By the law of iterated logarithm, we have for almost every $\omega\in\Omega$,
\begin{align}
\limsup_{n\to\infty} \frac{\sum_{t=1}^n X_t(\omega)}{\sqrt{2n\log\log n}}=1.
\end{align}
Thus for every $\epsilon \in (0,1)$ and $m\geq 1$ there exists $n\geq m$ such that
\begin{align}
\frac{\sum_{t=1}^n X_t(\omega)}{\sqrt{2n\log\log n}}\geq 1-\epsilon,
\end{align} which implies
\begin{align}
\frac{\frac1n \sum_{t=1}^n X_t(\omega)}{\sqrt{(2\log\delta^{-1})/n}}\geq (1-\epsilon)\sqrt{\frac{\log\log n}{\log \delta^{-1}}},
\end{align} which is greater than $1$ for $m$ sufficiently large.

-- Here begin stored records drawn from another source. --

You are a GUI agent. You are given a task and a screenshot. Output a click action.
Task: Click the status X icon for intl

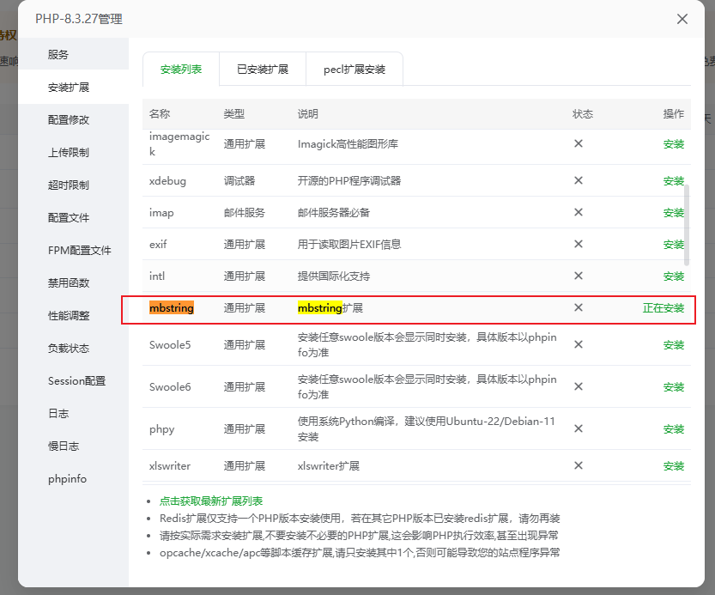tap(579, 276)
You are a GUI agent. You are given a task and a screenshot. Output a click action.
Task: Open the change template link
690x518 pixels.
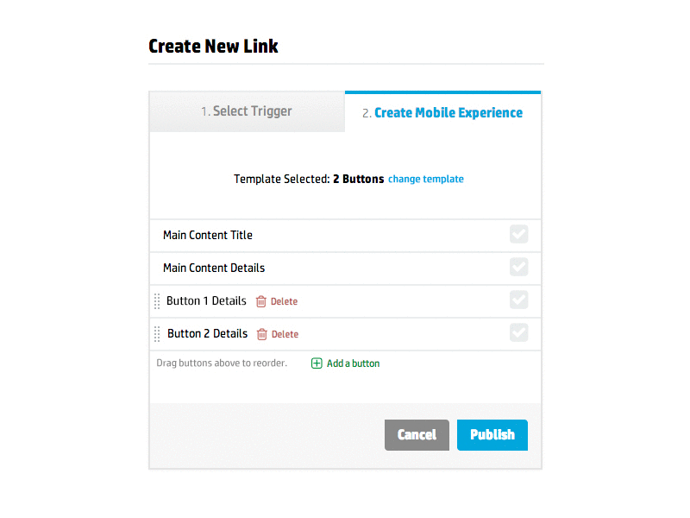[x=425, y=179]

This means that the set in the definition of $T$ is a nonempty subset of $\mathbb{N}$, so $T<\infty$ almost surely.
## (3)
Since $\{T=t\}_{t\geq 1}$ partitions the sample space, we have
\begin{align*}
\mathbb{P} \left( \hat{\mu} \geq \sqrt{\frac{2\log (T(T+1)/\delta)}{T}} \right) & = \sum_{t=1}^\infty \mathbb{P} \left( \hat{\mu} \geq \sqrt{\frac{2\log (T(T+1)/\delta)}{T}} \text{ and } T=t \right) \\
& \leq \sum_{t=1}^\infty \mathbb{P} \left( \frac1t\sum_{i=1}^t X_i\geq \sqrt{\frac{2\log (t(t+1)/\delta)}{t}} \right) \\
& \leq \sum_{t=1}^\infty \exp\left(-\dfrac{\frac{2\log (t(t+1)/\delta)}{t}}{2\cdot \frac1t}\right) \\
& = \sum_{t=1}^\infty \frac{\delta}{t(t+1)}=\delta.
\end{align*}
# References
[1] Lattimore, Tor, and Csaba Szepesvári. Bandit algorithms. Cambridge University Press, 2020.